The treatment of new recruits is one thing. Some see it as giving a poor image to the legion and encouraging head-ache-inducing desertion rates. Others see it as a mandatory gauntlet from which only those worthy of donning the Képi Blanc emerge. Others still might rationally argue that it serves as an instructive prelude to life at regiment. For you see, "Les Presentations" begin immediately upon one's arrival at their designated/chosen regiment, and continue throughout one's career, reappearing at each professional milestone - notably a climb in rank. Young legionnaires are requested to present themselves before the door of each corporal's room in his section. Knock once, open the door, slide a case of beer in to the centre of the floor, close the door, knock a second time, await the order to enter, enter, present yourself. Open a beer and serve the corporal, open one for yourself. Then it's cheers, beers and a get-to-you-know-you chat. Now, what I've described is probably the most basic, no-frills presentation a young legionnaire will have to make. The majority of presentations tend to take on a more inventive - daresay interactive - guise, of which I'd rather leave to your respective imaginations.

Time goes by, the Corvée Log fills to overflowing through countless hours spent sweeping, mopping, scrubbing and polishing, and eventually the young Legionnaire becomes "Legionnaire de 1ere Classe". The venue switches, the bedroom giving way to the company club, playing host to the presentation of this new entity - this 1ere Classe. The routine is simple, classic, and very very effective. The newly ordained stands himself on a stool while his comrades fill a standard-issue helmet to capacity with beer. My calculations may be slightly awry but that equates to around 2 litres of the good stuff. The 1ere Classe takes the helmet and begins pouring it down his throat. The goal is to drink it all without stopping. Any stop for breath is chastised and derided mercilessly. Any stop to vomit your guts up, however, is greeted with deafening cheers from all present. Well, all except the young legionnaire forced to hold the bucket just beneath the helmet throughout the entire ordeal. Again, this is a bog-standard description. A friend in another regiment whose company specializes in aquatic combat described a rather elaborately choreographed episode involving scuba gear. Don't ask!

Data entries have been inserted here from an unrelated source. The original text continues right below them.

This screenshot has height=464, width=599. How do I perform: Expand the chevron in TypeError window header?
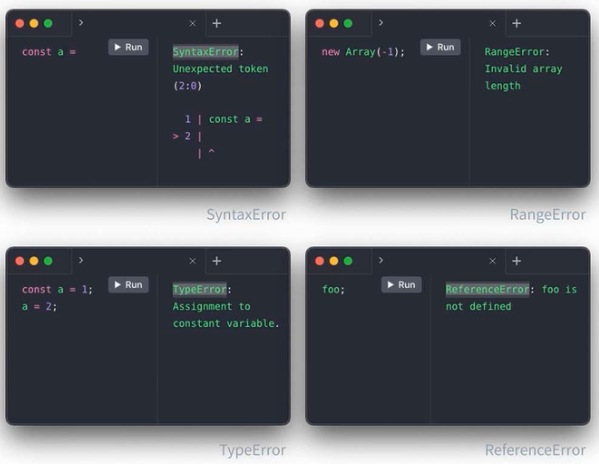81,260
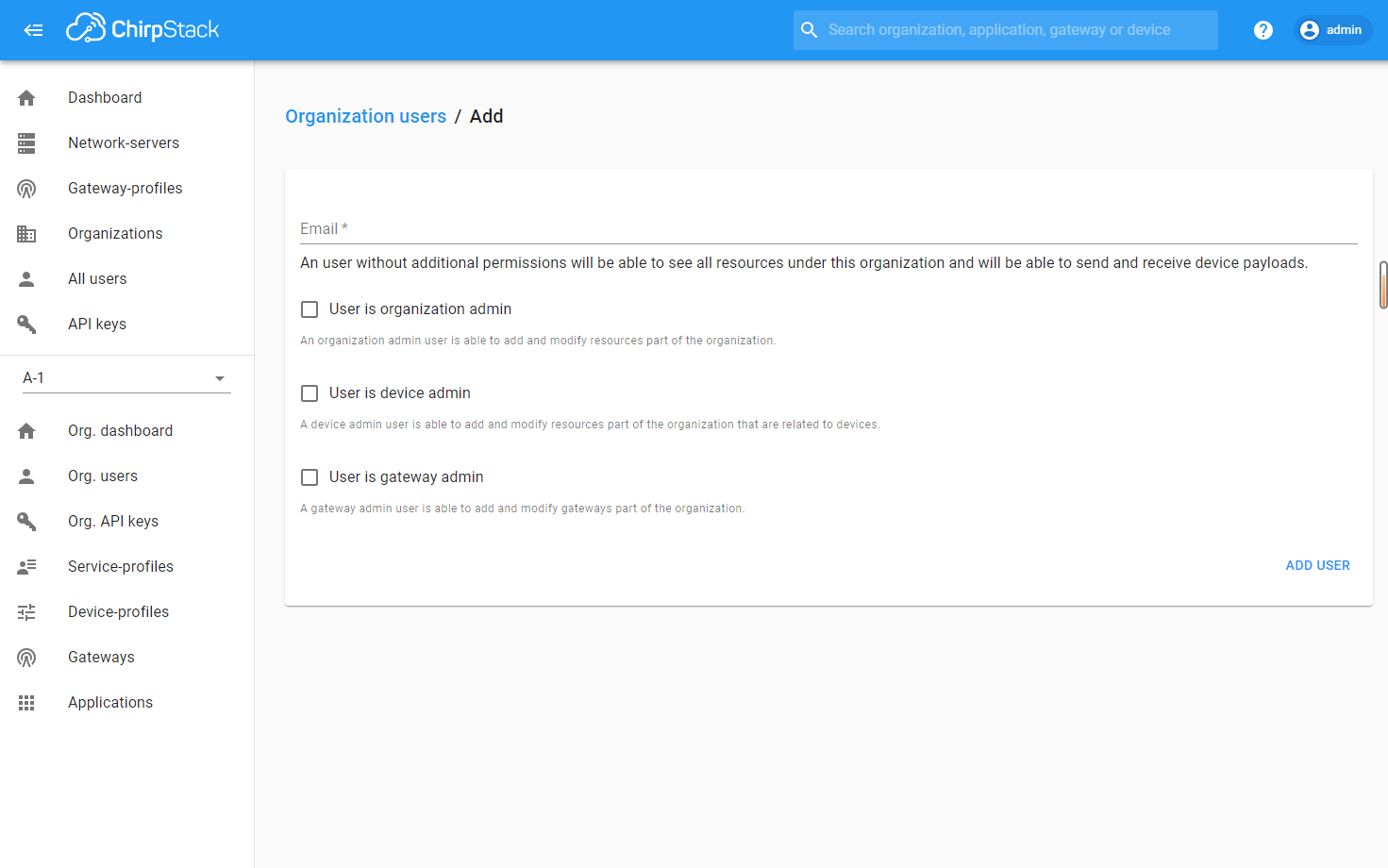The width and height of the screenshot is (1388, 868).
Task: Click the API keys key icon
Action: coord(26,325)
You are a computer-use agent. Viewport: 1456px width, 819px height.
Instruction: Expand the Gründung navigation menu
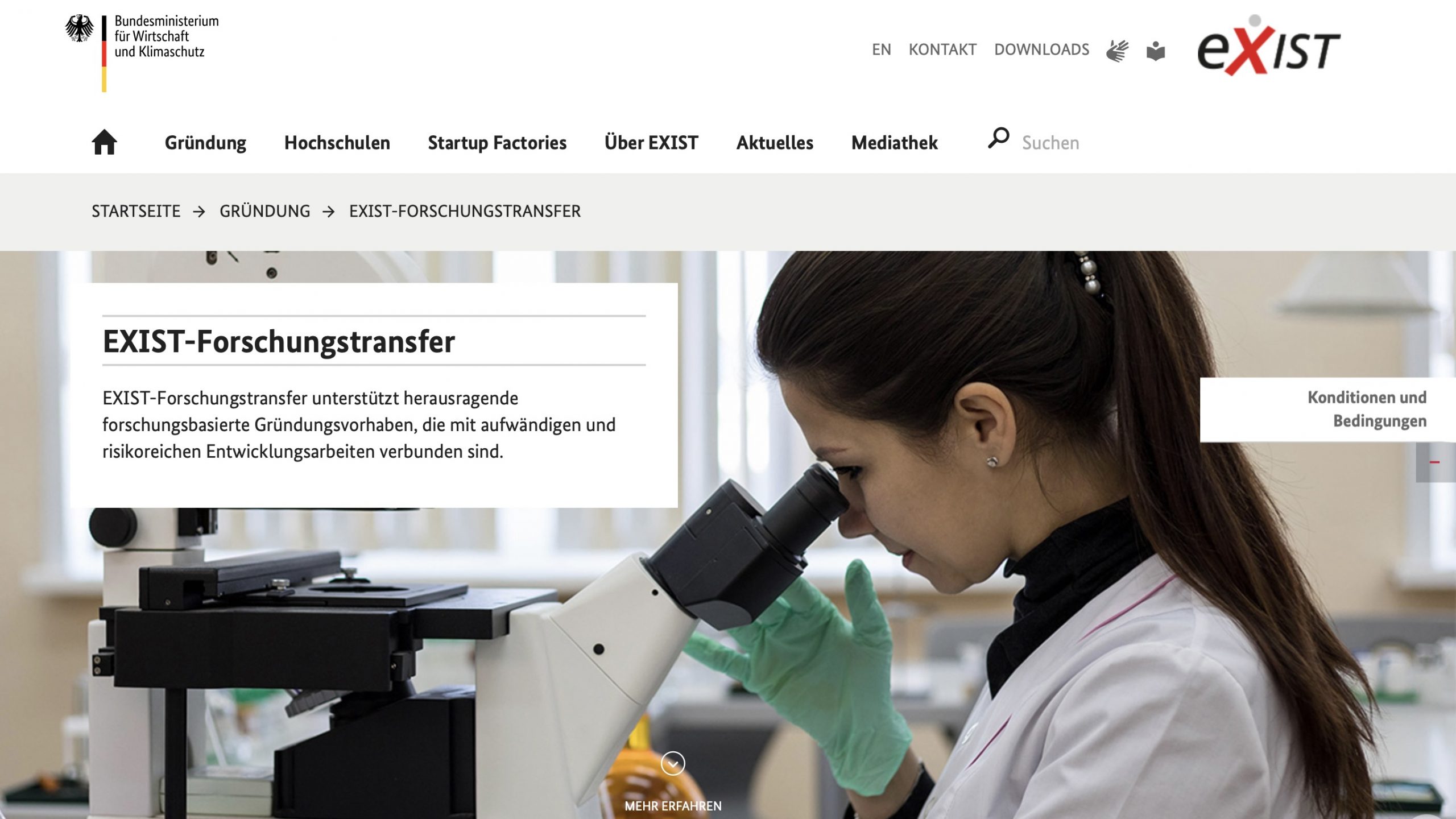point(205,143)
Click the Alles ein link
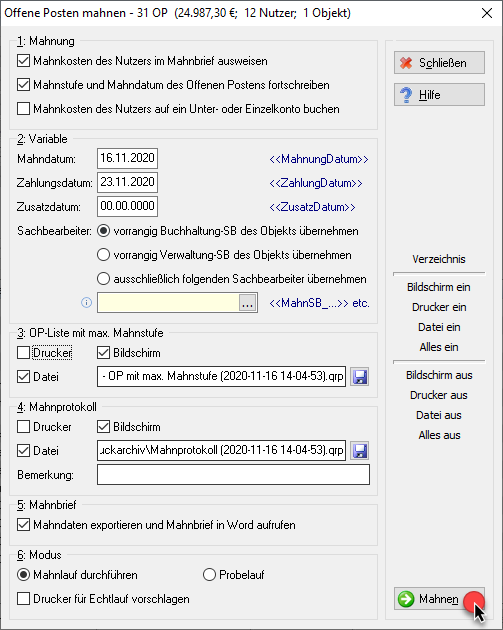503x630 pixels. point(439,347)
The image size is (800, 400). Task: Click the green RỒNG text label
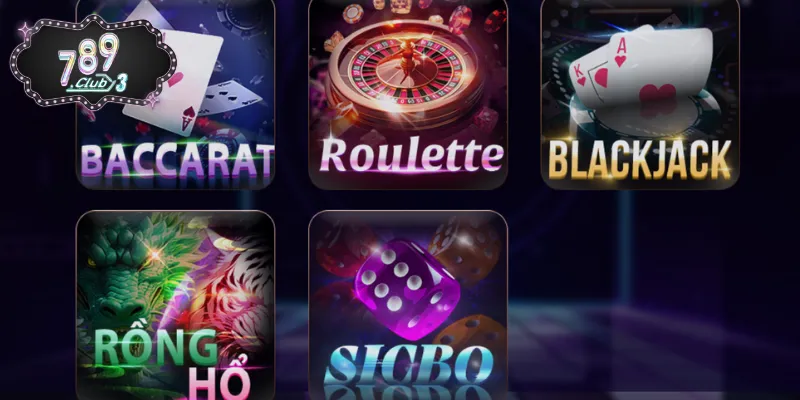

And then comes my most recent encounter with the Presentation timeline - that of a newly crowned corporal. Unlike its predecessors, this one takes on a bit more significance as the captain himself is found in attendance. Your rank - a small velcro square with two green stripes - is rolled up and slipped down the neck of a waiting Heineken bottle. 

"Caporal Legion-eire, à vos orders Mon. Capitaine"

Clink goes the bottle and down goes the beer. In one go, of course, but then we're no young legionnaires or chest-puffing 1ere Classes. We're corporals now, the shepherds to the sheep, sharing a ceremonial beer with the farmer employing us to watch over his herds. With the captain out of the way, we move on to the deputy captain. Same process, same polite toasting, another bottle downed in one. This continues through all the superiors present, including a collective effort for all the current corporals. That left me with 2 captains, 3 lieutenants, an adjutant, 3 platoon sergeants, 3 squad sergeants, 2 corporal chefs and one more beer for my new family, the corporals themselves. Of course we didn't stop drinking once the official presentations were concluded, and of course I've no idea how I got to bed that night (or how I finished the 8km run the next day without throwing up - many weren't so lucky with their gag reflexes), but we somehow made it through and are apparently the better, stronger soldier for it. Perhaps.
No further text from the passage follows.